Paul Farmer, Chief Executive of MIND said:

"Computerised Cognitive Behavioural Therapy is an important addition to the range of treatment options available for people who suffer from mild depression or anxiety. It will bring therapy to the doorstep of users making it convenient and easy to access especially for people who live in remote locations. Its immediacy will benefit people who have been waiting months or even years to see a therapist."

"However, this method of delivery will not suit everyone. It is important that there is a choice of options."

Dr Peter Crouch, a GP and Forensic Medical Examiner at the Taw Hill Medical Practice in Swindon said:

"We have been using computerised Cognitive Behavioural Therapy for over three years and the feedback by our patients is extremely positive.

"Our patients have found that using "The Relief Series" and "Beating the Blues" has significantly helped them to better cope with anxiety, insomnia and stress. Using the system has amplified the ability of our award winning local psychology service in Wiltshire to provide tangible and practical help and psychological support to those who need it.

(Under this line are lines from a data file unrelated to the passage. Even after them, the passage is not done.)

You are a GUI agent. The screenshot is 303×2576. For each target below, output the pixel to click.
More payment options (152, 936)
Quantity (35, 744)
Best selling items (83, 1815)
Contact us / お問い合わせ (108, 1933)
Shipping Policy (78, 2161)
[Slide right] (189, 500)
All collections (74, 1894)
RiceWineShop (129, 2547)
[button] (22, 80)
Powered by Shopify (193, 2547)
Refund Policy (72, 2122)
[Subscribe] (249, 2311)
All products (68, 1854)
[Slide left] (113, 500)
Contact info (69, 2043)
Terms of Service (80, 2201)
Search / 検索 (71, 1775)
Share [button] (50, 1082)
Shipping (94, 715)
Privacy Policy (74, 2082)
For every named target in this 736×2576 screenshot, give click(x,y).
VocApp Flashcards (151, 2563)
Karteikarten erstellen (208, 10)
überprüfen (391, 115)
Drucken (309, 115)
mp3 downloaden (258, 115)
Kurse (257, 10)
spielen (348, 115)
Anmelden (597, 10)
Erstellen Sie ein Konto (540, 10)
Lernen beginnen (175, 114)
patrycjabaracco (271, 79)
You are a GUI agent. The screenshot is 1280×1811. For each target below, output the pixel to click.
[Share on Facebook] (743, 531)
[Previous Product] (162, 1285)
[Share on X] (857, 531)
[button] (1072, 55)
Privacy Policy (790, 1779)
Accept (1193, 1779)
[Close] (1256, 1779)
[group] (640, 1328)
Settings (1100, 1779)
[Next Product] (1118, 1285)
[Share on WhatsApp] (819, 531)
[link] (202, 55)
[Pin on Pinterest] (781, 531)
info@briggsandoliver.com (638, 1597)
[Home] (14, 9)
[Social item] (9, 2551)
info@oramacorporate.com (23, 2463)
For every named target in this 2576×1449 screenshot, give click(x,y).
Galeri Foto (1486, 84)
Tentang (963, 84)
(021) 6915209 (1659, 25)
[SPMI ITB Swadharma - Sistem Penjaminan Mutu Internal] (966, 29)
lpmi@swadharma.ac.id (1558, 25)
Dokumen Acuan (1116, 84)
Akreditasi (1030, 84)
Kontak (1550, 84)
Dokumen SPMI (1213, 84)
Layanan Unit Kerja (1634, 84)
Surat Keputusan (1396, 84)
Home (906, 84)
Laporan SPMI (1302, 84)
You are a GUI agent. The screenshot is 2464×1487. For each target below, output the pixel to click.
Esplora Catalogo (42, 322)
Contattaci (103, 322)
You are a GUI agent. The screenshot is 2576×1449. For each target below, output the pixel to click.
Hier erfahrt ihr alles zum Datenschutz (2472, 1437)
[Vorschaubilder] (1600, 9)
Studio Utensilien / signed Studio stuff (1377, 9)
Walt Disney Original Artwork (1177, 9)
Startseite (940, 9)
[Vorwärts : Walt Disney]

"Very few services are able to be delivered within a few minutes of a consultation and in the patient's own home. We have patients who have logged in from work, home and anywhere they can access the internet. As we have many patients who travel, some have logged in from halfway around the world to continue the programme of support."

Last year, the Government announced the establishment of two improving access to psychological therapy (IAPT) demonstration sites in Doncaster and Newham. The programme's core purpose is to develop: evidence of the benefits of psychological therapies; service models on how evidence based services should be implemented nationwide; and incentives to enable the local NHS to deliver the new services.